Stored items:

········

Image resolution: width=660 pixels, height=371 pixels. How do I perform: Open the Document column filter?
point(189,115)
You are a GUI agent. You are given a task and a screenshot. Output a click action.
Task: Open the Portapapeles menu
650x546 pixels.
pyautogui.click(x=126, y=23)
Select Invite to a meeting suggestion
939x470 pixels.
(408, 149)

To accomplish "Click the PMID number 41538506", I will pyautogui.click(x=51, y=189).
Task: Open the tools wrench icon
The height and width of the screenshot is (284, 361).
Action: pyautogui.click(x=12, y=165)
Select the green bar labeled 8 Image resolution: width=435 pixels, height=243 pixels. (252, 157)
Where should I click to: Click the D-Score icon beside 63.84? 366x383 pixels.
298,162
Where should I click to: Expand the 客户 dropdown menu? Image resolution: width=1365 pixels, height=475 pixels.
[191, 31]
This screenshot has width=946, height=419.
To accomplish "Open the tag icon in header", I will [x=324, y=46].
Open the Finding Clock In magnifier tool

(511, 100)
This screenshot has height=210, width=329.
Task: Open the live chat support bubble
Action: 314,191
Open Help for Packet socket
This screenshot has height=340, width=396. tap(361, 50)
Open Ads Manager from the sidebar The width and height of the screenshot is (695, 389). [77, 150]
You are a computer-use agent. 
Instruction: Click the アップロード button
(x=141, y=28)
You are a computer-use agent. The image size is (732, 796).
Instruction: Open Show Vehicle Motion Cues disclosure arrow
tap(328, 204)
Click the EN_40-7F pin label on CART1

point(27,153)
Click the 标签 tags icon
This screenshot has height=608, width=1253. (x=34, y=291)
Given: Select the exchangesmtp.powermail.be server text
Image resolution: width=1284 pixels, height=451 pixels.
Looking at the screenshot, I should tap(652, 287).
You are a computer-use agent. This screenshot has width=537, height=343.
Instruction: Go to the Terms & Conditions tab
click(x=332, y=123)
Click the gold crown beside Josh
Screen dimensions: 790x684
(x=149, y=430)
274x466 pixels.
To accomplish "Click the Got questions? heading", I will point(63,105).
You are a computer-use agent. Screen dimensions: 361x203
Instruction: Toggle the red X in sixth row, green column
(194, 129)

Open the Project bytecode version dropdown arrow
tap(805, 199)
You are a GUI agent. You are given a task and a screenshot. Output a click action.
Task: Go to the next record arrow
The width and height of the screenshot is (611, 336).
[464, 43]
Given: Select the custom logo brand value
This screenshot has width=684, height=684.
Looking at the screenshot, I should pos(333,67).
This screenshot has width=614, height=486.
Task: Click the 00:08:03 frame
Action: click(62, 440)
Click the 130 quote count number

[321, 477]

········

## [THE TASK]
Once you have read the entries, reproduce each one exactly.

## [TASK OUTPUT]
Image resolution: width=660 pixels, height=371 pixels. How do I perform: Open the Document column filter?
point(189,115)
You are a GUI agent. You are given a task and a screenshot. Output a click action.
Task: Open the Portapapeles menu
650x546 pixels.
pyautogui.click(x=126, y=23)
Select Invite to a meeting suggestion
939x470 pixels.
(408, 149)

To accomplish "Click the PMID number 41538506", I will pyautogui.click(x=51, y=189).
Task: Open the tools wrench icon
The height and width of the screenshot is (284, 361).
Action: pyautogui.click(x=12, y=165)
Select the green bar labeled 8 Image resolution: width=435 pixels, height=243 pixels. (252, 157)
Where should I click to: Click the D-Score icon beside 63.84? 366x383 pixels.
298,162
Where should I click to: Expand the 客户 dropdown menu? Image resolution: width=1365 pixels, height=475 pixels.
[191, 31]
This screenshot has width=946, height=419.
To accomplish "Open the tag icon in header", I will [x=324, y=46].
Open the Finding Clock In magnifier tool

(511, 100)
This screenshot has height=210, width=329.
Task: Open the live chat support bubble
Action: 314,191
Open Help for Packet socket
This screenshot has height=340, width=396. tap(361, 50)
Open Ads Manager from the sidebar The width and height of the screenshot is (695, 389). [77, 150]
You are a computer-use agent. 
Instruction: Click the アップロード button
(x=141, y=28)
You are a computer-use agent. The image size is (732, 796).
Instruction: Open Show Vehicle Motion Cues disclosure arrow
tap(328, 204)
Click the EN_40-7F pin label on CART1

point(27,153)
Click the 标签 tags icon
This screenshot has height=608, width=1253. (x=34, y=291)
Given: Select the exchangesmtp.powermail.be server text
Image resolution: width=1284 pixels, height=451 pixels.
Looking at the screenshot, I should tap(652, 287).
You are a computer-use agent. This screenshot has width=537, height=343.
Instruction: Go to the Terms & Conditions tab
click(x=332, y=123)
Click the gold crown beside Josh
Screen dimensions: 790x684
(x=149, y=430)
274x466 pixels.
To accomplish "Click the Got questions? heading", I will point(63,105).
You are a computer-use agent. Screen dimensions: 361x203
Instruction: Toggle the red X in sixth row, green column
(194, 129)

Open the Project bytecode version dropdown arrow
tap(805, 199)
You are a GUI agent. You are given a task and a screenshot. Output a click action.
Task: Go to the next record arrow
The width and height of the screenshot is (611, 336).
[464, 43]
Given: Select the custom logo brand value
This screenshot has width=684, height=684.
Looking at the screenshot, I should pos(333,67).
This screenshot has width=614, height=486.
Task: Click the 00:08:03 frame
Action: click(62, 440)
Click the 130 quote count number

[321, 477]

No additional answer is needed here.